Waar AEL wel voor pleit, en wat reeds in bepaalde landen bestaat, is een multi-confessioneel gerechtssyteem inzake familie -en burgerrecht (huwelijksrecht, erfenisrecht etc….) waarbij iedere burger de keuze krijgt om te trouwen, erven, scheiden onder Islamitisch, Katholiek, Protestants, Joods , … recht.

Dit standpunt draagt geen absolute prioriteit maar kadert wel in ons streven naar erkenning en institutionalisering van de diversiteit in het Westen. Dit brengt sowieso ook een bepaalde vorm van bescherming van de minderheden in Europa tegen assimilatie met zich mee.

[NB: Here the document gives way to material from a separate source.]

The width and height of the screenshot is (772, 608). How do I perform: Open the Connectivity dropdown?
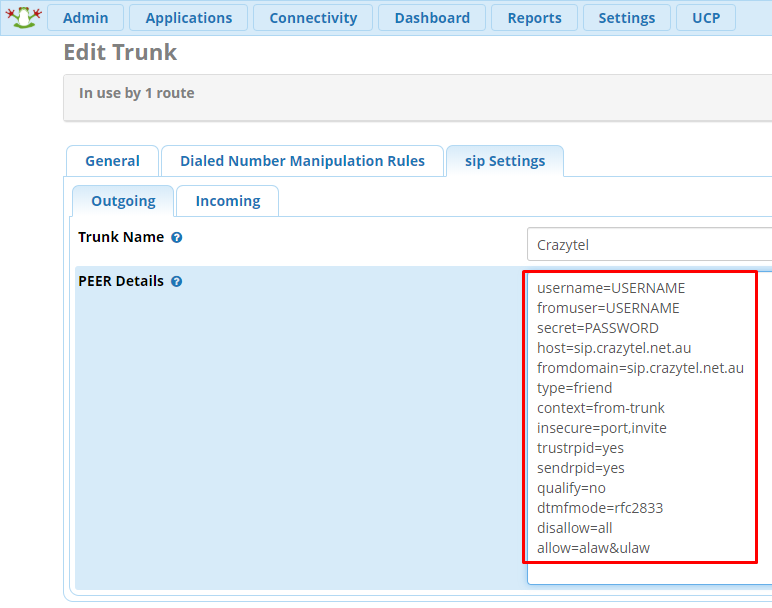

Nadat ik dus mijn standpunt had kenbaar gemaakt werd mij gezegd dat men nu op zoek zou gaan naar een absolute voorstander en verdediger van het het voorstel en dat de publicatie op woensdag 13/02/2008 zou gebeuren. Niet ten zeerste tot mijn verbazing kreeg ik dezelfde dag nog een telefoontje van diezelfde journalist met de mededeling dat ze zullen afzien van het onderwerp omdat ze niemand hadden gevonden die de (gedeeltelijke)invoering van de sharia wou of kon verdedigen. Bij deze is dan nogmaals eens bewezen hoe de media omgaat met issue's over moslims die in positieve zin zouden kunnen worden geïnterpreteerd worden door de publieke opinie. Debatten die GEEN aanleiding geven tot het vergroten van de angst voor moslims of de islam zijn oninteressant en van geen nieuwswaarde. Ook niet de debatten die de echte pijnpunten van de maatschappij inzake minderhedenbeleid bepleiten.

In Vlaanderen, en bij uitbereiding in het Westen, houdt men er niet van en zwijgt men liever over het lelijke beeld dat ze te zien krijgen als hen een spiegel wordt voorgehouden.